■ To do ■
Copy nothing from the entries below except the lines from the one containing "会社概要 (194, 2386)" through the one containing "[Carlisle Brass] (43, 1798)", and copy those exactly.

= Beginning of Section =

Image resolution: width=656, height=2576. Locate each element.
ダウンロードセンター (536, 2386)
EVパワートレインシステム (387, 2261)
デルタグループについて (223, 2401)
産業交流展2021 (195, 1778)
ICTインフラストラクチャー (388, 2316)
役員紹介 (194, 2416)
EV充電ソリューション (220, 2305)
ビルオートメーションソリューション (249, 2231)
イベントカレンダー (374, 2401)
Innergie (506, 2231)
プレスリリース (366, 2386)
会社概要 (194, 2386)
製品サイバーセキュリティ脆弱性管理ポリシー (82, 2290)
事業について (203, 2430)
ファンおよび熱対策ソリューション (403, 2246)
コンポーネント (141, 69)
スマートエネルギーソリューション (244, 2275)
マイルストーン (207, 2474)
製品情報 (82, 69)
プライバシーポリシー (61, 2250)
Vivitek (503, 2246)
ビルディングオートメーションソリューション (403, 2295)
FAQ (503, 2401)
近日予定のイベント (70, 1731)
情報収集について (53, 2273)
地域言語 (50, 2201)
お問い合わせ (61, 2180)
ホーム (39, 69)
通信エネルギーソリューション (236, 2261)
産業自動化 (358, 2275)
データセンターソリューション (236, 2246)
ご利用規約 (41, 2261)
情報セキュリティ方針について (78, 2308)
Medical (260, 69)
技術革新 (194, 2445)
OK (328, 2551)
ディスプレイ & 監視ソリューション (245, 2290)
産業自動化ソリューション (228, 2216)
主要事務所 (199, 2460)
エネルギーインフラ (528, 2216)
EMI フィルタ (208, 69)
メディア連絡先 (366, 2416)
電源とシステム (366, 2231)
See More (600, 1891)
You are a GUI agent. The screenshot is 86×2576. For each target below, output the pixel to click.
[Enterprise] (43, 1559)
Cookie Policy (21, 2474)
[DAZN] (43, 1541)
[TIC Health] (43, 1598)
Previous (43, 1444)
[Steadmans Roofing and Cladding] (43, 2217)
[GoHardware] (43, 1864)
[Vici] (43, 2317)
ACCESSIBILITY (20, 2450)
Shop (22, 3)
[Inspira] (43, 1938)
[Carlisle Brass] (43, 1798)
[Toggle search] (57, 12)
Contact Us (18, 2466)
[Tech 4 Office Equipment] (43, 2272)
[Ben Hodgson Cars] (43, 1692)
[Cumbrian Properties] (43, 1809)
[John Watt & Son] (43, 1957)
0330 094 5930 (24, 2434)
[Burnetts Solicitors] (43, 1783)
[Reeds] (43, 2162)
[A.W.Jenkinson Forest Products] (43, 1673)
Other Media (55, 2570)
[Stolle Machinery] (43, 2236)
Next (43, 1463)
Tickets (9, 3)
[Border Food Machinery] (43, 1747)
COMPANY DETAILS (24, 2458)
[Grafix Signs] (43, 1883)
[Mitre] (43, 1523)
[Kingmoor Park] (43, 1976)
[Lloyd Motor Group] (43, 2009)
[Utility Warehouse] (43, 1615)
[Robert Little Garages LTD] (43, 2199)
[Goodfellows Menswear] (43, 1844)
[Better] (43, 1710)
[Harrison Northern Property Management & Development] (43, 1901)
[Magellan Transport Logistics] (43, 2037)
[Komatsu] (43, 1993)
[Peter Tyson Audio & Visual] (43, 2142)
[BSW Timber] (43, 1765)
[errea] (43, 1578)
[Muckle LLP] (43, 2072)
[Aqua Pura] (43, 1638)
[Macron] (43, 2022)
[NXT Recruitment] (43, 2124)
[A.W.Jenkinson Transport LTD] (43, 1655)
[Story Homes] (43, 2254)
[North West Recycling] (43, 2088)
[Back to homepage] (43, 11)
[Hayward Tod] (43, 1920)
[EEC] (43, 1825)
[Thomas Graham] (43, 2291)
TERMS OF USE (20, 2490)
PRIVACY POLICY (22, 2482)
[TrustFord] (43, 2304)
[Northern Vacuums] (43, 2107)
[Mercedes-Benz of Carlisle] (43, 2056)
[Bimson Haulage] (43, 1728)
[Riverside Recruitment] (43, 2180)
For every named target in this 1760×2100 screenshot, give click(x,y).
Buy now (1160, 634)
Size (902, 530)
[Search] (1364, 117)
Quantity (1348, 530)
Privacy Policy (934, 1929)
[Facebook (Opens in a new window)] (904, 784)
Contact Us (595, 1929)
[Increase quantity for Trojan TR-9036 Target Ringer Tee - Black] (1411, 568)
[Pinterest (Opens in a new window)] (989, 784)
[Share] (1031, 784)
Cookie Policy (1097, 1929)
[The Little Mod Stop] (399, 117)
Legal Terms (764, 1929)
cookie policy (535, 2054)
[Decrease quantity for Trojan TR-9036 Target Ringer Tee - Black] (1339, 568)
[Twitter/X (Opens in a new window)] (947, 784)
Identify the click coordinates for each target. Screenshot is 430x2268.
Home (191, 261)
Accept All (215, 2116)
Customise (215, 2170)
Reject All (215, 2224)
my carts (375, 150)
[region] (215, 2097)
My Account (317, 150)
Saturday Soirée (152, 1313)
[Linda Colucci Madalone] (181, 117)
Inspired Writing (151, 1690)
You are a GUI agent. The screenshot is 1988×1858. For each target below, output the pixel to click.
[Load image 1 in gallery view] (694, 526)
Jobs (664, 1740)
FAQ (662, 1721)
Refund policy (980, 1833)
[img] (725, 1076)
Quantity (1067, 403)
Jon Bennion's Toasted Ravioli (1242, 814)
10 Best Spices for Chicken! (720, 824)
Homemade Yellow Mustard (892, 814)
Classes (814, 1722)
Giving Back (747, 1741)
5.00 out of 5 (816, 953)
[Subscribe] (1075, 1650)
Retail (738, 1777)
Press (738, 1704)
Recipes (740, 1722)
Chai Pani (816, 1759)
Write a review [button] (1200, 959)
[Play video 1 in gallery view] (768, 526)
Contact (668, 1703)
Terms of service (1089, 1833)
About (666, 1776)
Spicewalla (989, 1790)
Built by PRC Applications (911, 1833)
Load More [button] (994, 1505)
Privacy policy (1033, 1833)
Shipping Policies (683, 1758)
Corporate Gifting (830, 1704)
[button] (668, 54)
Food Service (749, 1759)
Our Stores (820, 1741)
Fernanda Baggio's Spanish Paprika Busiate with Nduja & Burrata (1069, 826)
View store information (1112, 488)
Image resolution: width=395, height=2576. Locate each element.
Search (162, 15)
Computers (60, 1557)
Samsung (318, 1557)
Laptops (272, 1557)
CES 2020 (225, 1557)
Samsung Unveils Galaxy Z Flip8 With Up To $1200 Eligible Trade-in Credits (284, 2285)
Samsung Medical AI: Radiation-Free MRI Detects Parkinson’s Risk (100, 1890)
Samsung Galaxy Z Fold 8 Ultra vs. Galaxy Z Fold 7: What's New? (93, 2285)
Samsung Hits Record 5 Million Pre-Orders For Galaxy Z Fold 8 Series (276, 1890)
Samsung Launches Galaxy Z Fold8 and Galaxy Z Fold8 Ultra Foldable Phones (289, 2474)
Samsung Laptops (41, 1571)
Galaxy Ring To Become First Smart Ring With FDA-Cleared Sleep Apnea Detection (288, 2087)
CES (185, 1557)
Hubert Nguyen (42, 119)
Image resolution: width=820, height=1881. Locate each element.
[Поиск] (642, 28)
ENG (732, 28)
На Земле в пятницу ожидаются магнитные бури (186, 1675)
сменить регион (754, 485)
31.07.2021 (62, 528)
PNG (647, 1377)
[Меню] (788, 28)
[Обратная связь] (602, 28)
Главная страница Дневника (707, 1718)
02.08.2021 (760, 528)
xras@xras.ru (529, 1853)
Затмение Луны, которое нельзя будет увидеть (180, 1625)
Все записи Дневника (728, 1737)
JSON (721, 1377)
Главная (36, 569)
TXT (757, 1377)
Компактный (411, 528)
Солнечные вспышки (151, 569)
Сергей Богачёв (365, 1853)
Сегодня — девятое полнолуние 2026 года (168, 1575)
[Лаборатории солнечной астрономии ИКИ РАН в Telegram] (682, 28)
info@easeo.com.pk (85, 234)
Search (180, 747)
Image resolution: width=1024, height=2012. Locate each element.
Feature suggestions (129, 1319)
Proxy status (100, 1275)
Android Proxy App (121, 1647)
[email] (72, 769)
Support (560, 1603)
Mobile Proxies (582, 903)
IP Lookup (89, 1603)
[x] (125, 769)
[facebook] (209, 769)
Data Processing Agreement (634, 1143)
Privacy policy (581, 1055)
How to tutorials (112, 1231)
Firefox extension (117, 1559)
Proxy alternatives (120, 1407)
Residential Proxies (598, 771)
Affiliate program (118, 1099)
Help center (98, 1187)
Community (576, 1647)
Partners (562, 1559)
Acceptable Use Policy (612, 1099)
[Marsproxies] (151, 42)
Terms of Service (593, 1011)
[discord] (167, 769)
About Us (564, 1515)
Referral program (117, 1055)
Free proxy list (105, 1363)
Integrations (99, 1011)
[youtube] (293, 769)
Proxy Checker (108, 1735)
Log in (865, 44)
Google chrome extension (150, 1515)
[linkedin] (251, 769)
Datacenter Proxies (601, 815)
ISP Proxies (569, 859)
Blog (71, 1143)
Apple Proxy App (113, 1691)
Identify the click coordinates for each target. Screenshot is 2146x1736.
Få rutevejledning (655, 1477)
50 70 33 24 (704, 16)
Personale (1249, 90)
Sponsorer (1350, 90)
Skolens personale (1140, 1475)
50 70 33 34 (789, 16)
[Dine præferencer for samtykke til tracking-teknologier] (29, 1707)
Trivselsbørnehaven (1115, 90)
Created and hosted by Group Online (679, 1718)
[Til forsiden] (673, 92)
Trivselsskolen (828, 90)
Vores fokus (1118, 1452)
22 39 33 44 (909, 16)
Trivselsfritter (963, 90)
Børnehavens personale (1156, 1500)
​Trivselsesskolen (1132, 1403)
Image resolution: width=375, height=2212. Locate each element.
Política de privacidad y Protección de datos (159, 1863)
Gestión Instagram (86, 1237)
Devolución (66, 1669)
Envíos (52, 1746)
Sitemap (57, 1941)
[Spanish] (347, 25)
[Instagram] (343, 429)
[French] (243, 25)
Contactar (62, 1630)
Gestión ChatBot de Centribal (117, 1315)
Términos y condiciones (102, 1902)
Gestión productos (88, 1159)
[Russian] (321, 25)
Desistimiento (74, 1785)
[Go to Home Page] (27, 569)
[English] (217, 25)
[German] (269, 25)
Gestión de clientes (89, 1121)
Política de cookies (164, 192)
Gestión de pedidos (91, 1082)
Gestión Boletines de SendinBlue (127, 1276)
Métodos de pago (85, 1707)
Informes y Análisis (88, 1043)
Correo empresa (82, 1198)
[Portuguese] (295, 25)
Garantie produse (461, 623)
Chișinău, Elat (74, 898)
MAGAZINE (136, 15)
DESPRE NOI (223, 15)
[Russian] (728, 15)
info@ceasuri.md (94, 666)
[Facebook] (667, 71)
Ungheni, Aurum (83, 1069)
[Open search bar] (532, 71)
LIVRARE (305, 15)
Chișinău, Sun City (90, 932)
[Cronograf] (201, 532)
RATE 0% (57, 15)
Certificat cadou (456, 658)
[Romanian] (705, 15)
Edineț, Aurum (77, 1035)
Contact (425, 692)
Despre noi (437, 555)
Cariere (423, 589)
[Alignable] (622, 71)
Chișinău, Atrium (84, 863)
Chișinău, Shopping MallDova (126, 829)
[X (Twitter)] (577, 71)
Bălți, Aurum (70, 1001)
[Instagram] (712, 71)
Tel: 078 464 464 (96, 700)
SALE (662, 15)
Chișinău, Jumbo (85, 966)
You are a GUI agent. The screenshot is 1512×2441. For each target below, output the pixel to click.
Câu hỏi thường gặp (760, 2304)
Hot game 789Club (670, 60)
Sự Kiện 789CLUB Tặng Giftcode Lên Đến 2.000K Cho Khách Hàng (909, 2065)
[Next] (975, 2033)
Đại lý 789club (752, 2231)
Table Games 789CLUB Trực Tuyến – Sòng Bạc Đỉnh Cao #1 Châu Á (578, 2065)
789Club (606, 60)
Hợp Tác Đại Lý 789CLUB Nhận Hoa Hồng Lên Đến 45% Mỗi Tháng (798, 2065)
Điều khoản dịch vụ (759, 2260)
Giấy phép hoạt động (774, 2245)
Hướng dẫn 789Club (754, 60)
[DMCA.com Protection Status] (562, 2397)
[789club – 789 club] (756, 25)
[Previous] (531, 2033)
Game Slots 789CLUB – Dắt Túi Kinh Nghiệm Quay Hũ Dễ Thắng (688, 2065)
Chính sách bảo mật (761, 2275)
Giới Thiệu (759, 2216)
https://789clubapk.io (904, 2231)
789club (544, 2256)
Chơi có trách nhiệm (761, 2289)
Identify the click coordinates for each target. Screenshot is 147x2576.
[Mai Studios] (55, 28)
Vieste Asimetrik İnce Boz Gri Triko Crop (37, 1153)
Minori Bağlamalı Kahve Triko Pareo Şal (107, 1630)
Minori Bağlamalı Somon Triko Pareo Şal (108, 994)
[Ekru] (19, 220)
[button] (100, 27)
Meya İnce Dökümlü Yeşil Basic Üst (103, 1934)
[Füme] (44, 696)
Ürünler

= End of Section =

■ Answer box ■
会社概要 (194, 2386)
製品サイバーセキュリティ脆弱性管理ポリシー (82, 2290)
事業について (203, 2430)
ファンおよび熱対策ソリューション (403, 2246)
コンポーネント (141, 69)
スマートエネルギーソリューション (244, 2275)
マイルストーン (207, 2474)
製品情報 (82, 69)
プライバシーポリシー (61, 2250)
Vivitek (503, 2246)
ビルディングオートメーションソリューション (403, 2295)
FAQ (503, 2401)
近日予定のイベント (70, 1731)
情報収集について (53, 2273)
地域言語 (50, 2201)
お問い合わせ (61, 2180)
ホーム (39, 69)
通信エネルギーソリューション (236, 2261)
産業自動化 (358, 2275)
データセンターソリューション (236, 2246)
ご利用規約 (41, 2261)
情報セキュリティ方針について (78, 2308)
Medical (260, 69)
技術革新 (194, 2445)
OK (328, 2551)
ディスプレイ & 監視ソリューション (245, 2290)
産業自動化ソリューション (228, 2216)
主要事務所 (199, 2460)
エネルギーインフラ (528, 2216)
EMI フィルタ (208, 69)
メディア連絡先 (366, 2416)
電源とシステム (366, 2231)
See More (600, 1891)
You are a GUI agent. The screenshot is 86×2576. For each target below, output the pixel to click.
[Enterprise] (43, 1559)
Cookie Policy (21, 2474)
[DAZN] (43, 1541)
[TIC Health] (43, 1598)
Previous (43, 1444)
[Steadmans Roofing and Cladding] (43, 2217)
[GoHardware] (43, 1864)
[Vici] (43, 2317)
ACCESSIBILITY (20, 2450)
Shop (22, 3)
[Inspira] (43, 1938)
[Carlisle Brass] (43, 1798)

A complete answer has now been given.